Occorre in primo luogo ribadire che, giunte le cose a questo punto, il referendum coinvolge direttamente le sorti del governo. È emerso da ultimo che molti tra coloro che pure apprezzano la «riforma» intendono votare No pur di mandare a casa Renzi. Si ripete insomma il copione delle recenti amministrative, quando qualche candidato del Pd al ballottaggio chiese al premier di astenersi dall’intervenire in suo sostegno, visto che faceva solo perdere voti. La figura di Renzi è sempre meno popolare, sempre più sgradita. Di qui il tentativo di spersonalizzare il referendum. Ma non c’è nulla di vero in questa manovra: la «riforma» nasce da Renzi e per Renzi, dal suo imbarazzante narcisismo e per la sua incontenibile smania di potere.

Quanto al nesso con l’Italicum, una cosa va finalmente chiarita con la dovuta forza: legge elettorale e modifiche costituzionali non sono che due momenti di un’unica operazione politica volta a trasformare surrettiziamente la forma di governo. Per questo tutte le promesse di cambiare l’Italicum sono prese in giro. Del resto ancora da ultimo Renzi ha ripetuto lo slogan della legge elettorale perfetta che assicura di conoscere la composizione del governo la sera stessa delle elezioni. Per abrogare l’Italicum c’è quindi solo una via: battere Renzi il 4 dicembre e costringerlo a gettare la spugna.

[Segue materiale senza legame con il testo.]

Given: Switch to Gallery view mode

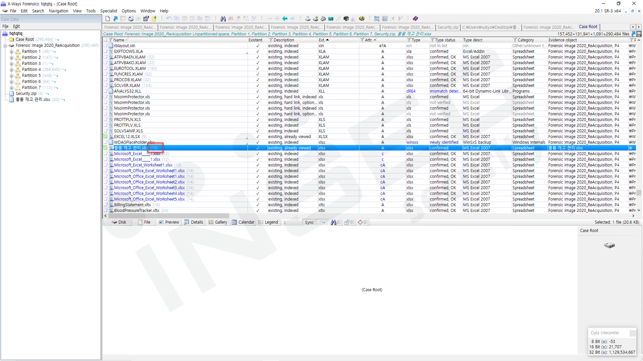Looking at the screenshot, I should 218,222.
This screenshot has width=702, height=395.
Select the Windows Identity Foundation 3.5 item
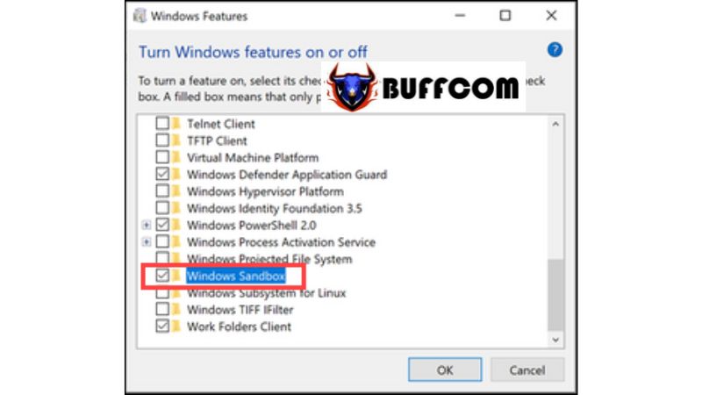[274, 208]
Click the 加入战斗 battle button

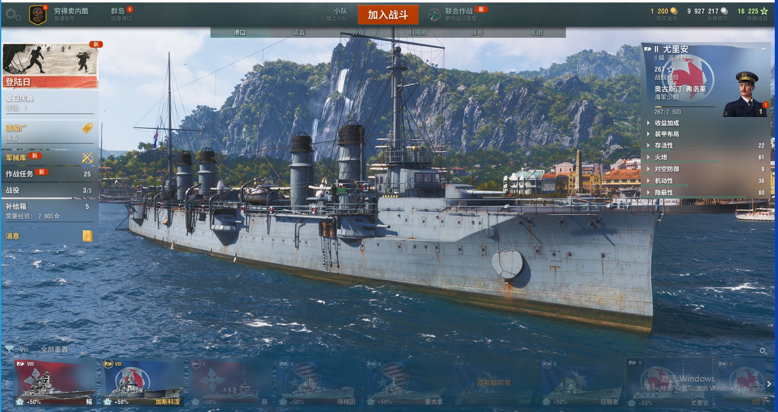coord(388,15)
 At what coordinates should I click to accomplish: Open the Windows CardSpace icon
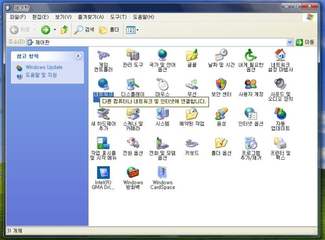pos(163,173)
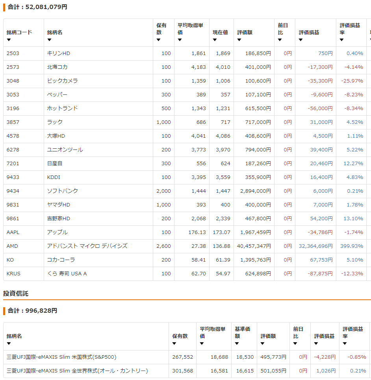Sort investment trusts by 評価額 arrow
Viewport: 371px width, 380px height.
263,343
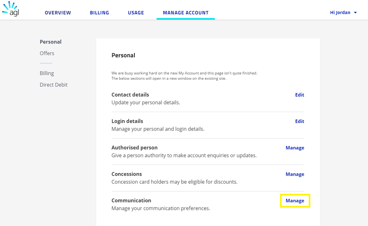Viewport: 368px width, 226px height.
Task: Open Offers in the left sidebar
Action: coord(47,53)
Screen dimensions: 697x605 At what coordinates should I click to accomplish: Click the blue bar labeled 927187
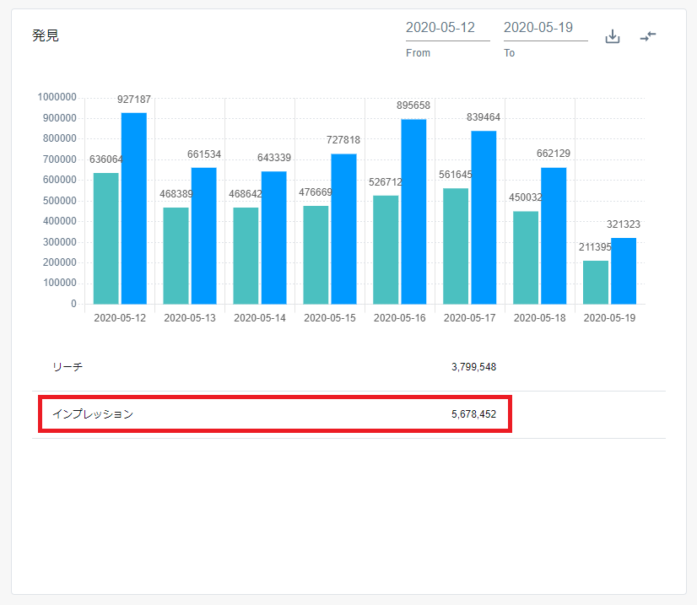(x=134, y=208)
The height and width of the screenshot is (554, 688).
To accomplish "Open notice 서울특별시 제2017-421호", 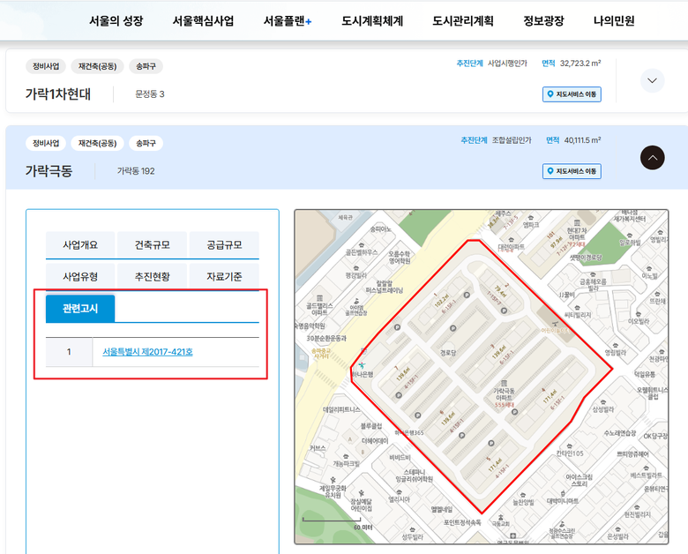I will point(147,352).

Questa evidenza chiama in causa le minoranze interne del Pd e il loro senso di responsabilità. Il referendum offre alla cosiddetta sinistra democratica l’ultima occasione di riscattarsi dopo anni di inconcludenza. Bersani e i suoi non cadano nella trappola della commissione escogitata da Renzi nella Direzione del partito e tengano fermo il No a quella che è in sé non una discutibile riforma della Costituzione, ma un disegno eversivo. Proporre uno scambio tra il Sì al referendum e qualche modifica all’Italicum non è solo incredibilmente ingenuo, visto che la tempistica riserva a Renzi pieni poteri in caso di vittoria del Sì. È anche sbagliato sul piano etico e politico. Non si dovrebbe mercanteggiare (per qualche inconfessabile fine) con le leggi, men che meno con la Carta costituzionale. Ed è evidente che nessuna eventuale modifica della legge elettorale potrebbe trasformare in una riforma accettabile quello che è di per sé un pericoloso stravolgimento della Costituzione.